VAT crackdown gets private help
Customs hires private-sector accountants to tackle avoidance. Lawrie Holmes reports
Customs hires private-sector accountants to tackle avoidance. Lawrie Holmes reports
Customs & Excise has hired private-sector accountants to crack down on VAT avoidance.
The use of accountancy firms follows the loss of an estimated #2bn last year through more effective tax planning by companies seeking to minimise their VAT burdens.
Customs chairwoman Valerie Strachan told the Public Accounts Committee: ‘We have brought in a few private-sector accountants with experience on the other side of the fence to help us.’
A Customs spokeswoman said four VAT staff, lured by private-sector salaries, had been brought in as part of the spend-to-save policy. She said: ‘We have recruited some people that used to work for Big Five firms and other international organisations.’ She added that the recruitment policy is expected to continue but declined to give an idea of the extra amount.

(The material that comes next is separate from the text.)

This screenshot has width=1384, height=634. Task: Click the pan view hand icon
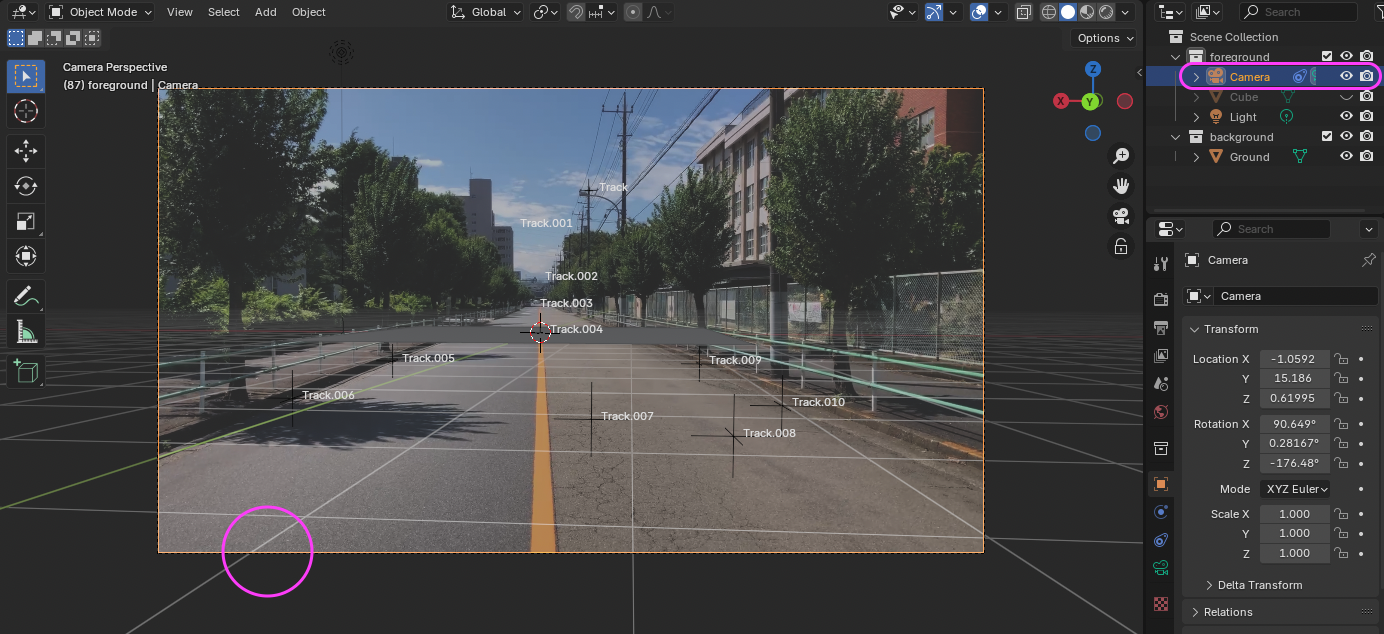(x=1121, y=186)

The crackdown was revealed in a PAC report in which MPs recorded the increased attention being given to curbing avoidance through staff training to spot schemes ‘and through the use of private-sector expertise on tax planning’.

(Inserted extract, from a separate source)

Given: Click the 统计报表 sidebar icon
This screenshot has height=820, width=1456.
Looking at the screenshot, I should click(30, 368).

The committee concluded: ‘While traders have a legitimate concern not to pay more tax than they should, we would encourage the department to redouble its efforts against all artificial attempts to minimise tax liability.’
The committee also called on Customs to be ‘more ambitious’ in slashing the avoidance bill than its proposed target of #100m to #125m of revenue protected through anti-avoidance measures.

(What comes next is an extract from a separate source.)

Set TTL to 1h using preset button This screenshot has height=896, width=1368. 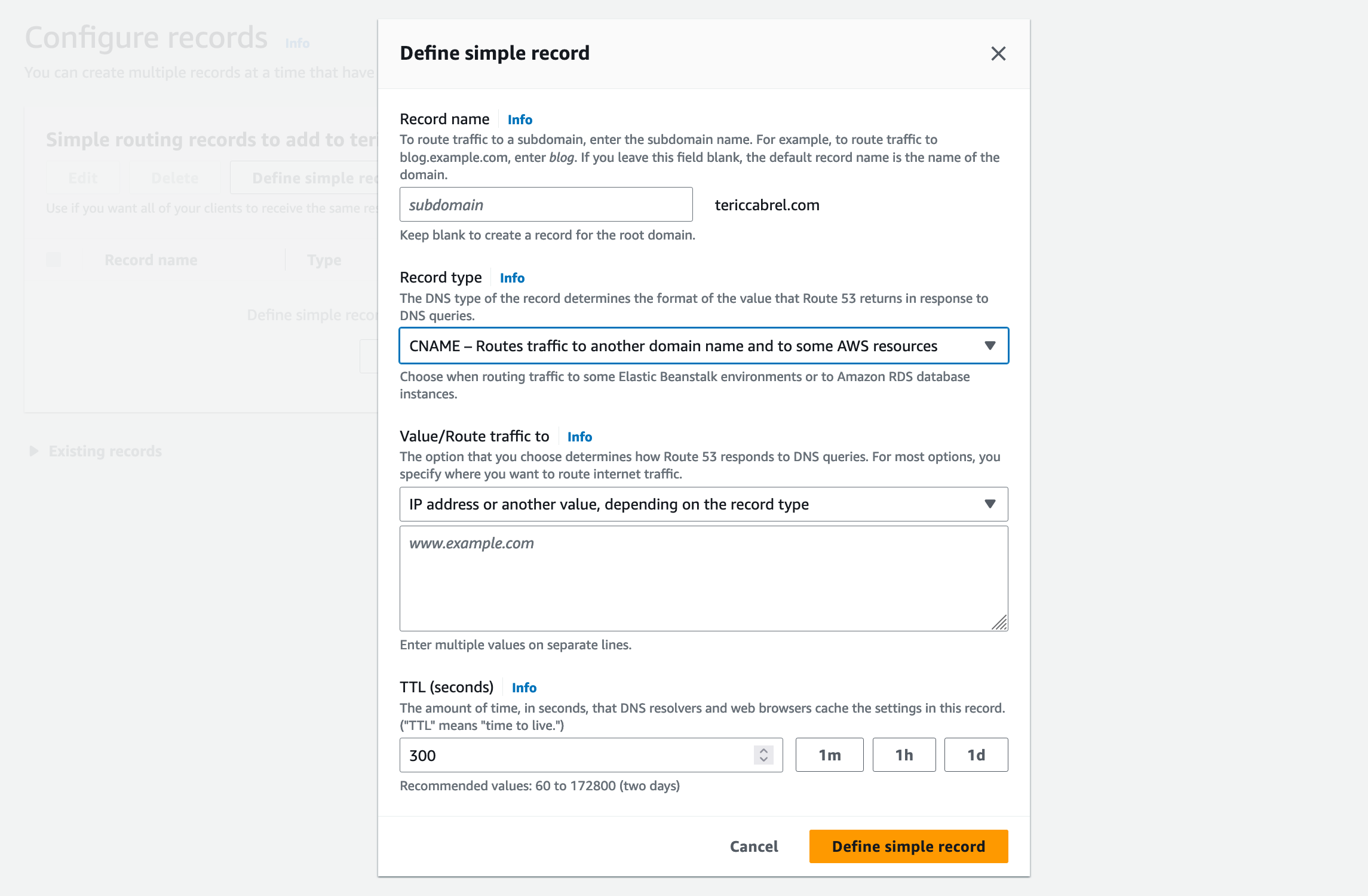click(x=904, y=754)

It also urged Customs to ‘pursue all debt rigorously, whether or not written off’, and challenged whether large taxpayers are being given too much leeway over payment on time.
Customs said it could not be more accurate in assessing the amount of VAT to be collected without making paperwork more complicated and imposing unacceptable burdens on business.
It added that it was difficult to distinguish between legitimate tax planning and artificial avoidance activity.